Making More Homes More Accessible To People With Disabilities

a wheelchair person borne up the side of a highrise by a handful of balloons
This scene was created by affordablehousingaction.org and is licensed under CC0 1.0 Universal Public Domain Dedication
We need more achievable & workable housing solutions for people with disabilities.

Two of the links below are about housing projects that are under construction in America. A non-profit called The Kelsey is behind both of them.

The Kelsey is dedicated to improving living conditions for people with disabilities. The two projects will provide affordable housing that is located close to important amenities like public transit, work, shopping and schools. The homes range in size from bachelor units to two bedrooms. The buildings are designed to provide housing for people with disabilities and people who do not have disabilities.
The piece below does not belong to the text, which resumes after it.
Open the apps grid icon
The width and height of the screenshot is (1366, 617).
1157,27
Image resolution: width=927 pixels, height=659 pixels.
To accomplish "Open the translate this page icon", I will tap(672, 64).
Both projects were designed using a checklist that The Kelsey has developed to create accessible housing successfully. The checklist specifies that people with disabilities will be involved in the design and construction of the homes. After moving in, ongoing supports will facilitate service access and help neighbours to get to know each other. These are building blocks for everyone to live independently. There’s a hope that the people who will live in the buildings will be part of an informal support system for each other.

The Kelsey’s home page includes a video with staff from the organization talking about the design principles and touring a building under construction. Their enthusiasm and pride in their work is inspiring.
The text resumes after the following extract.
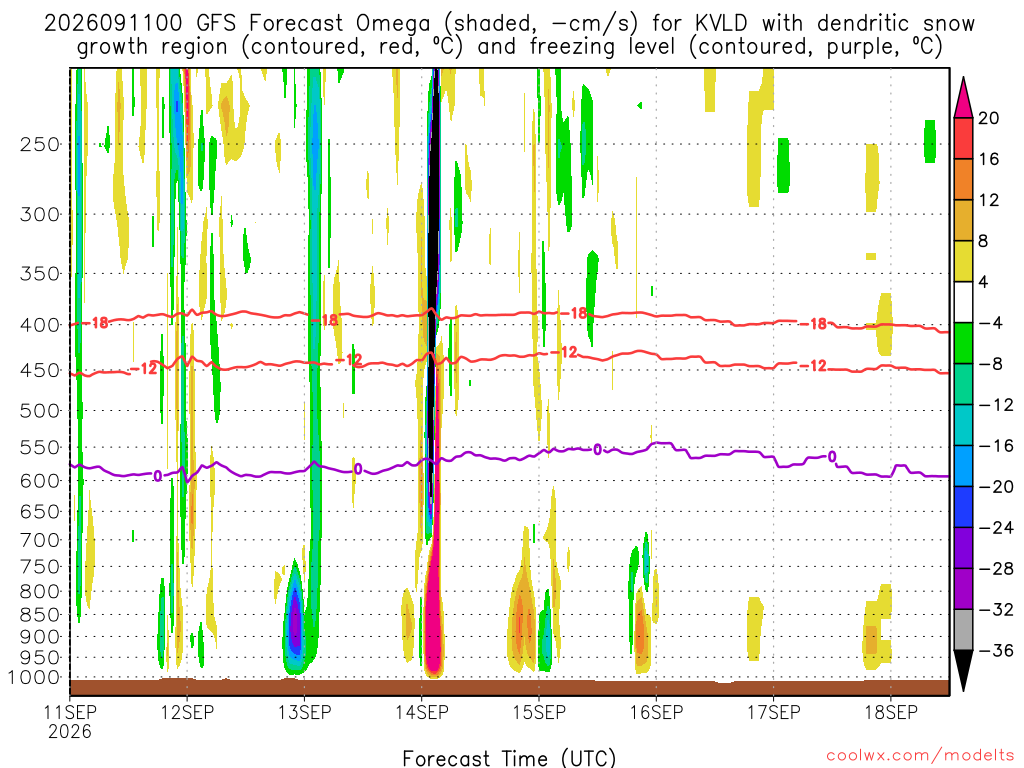
Task: Click the red -12 contour label near 17SEP
Action: point(814,366)

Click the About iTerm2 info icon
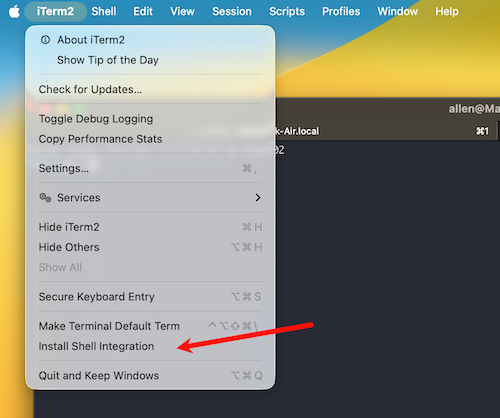coord(45,40)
Without taking away from The Kelsey’s achievements in new buildings, though, we need to come to grips with just how much we need accessible housing. According to counts in the United States one in four people lives with some kind of disability.

This situation is not exclusive to the United States. Building codes have historically ignored disability. Current codes aren’t much better. It means there’s a huge stock of existing housing that could be modified to work better for people with disabilities. For people who can’t get up to the second floor in their home, or get into the bathroom to bathe their children, modifications would make a world of difference.

It will also take money. Where will it come from? This brings us to Graham Findlay, a disability rights activist in Wales. Findlay is calling for a program that combines climate change and accessibility goals. He reasons that doing an energy retrofit and accessibility modifications at the same time will be less expensive than doing them separately. Try: A ‘Green’ Opportunity To Make Homes Accessible

As well as building housing, The Kelsey advocates to governments for policy changes that will make communities universally acceptable. With the US government getting behind energy retrofit programs, Findlay’s activism focused on Wales might generate some interest in the United States.

We shouldn’t leave this issue without facing the fact that for the most part, people with disabilities are much more likely to have very low incomes than people without disabilities. This points to the need for housing to be accessible and deeply affordable permanently. Both The Kelsey and Graham Findlay could be inspirations to people who are working to achieve housing that is universally accessible and affordable in other countries.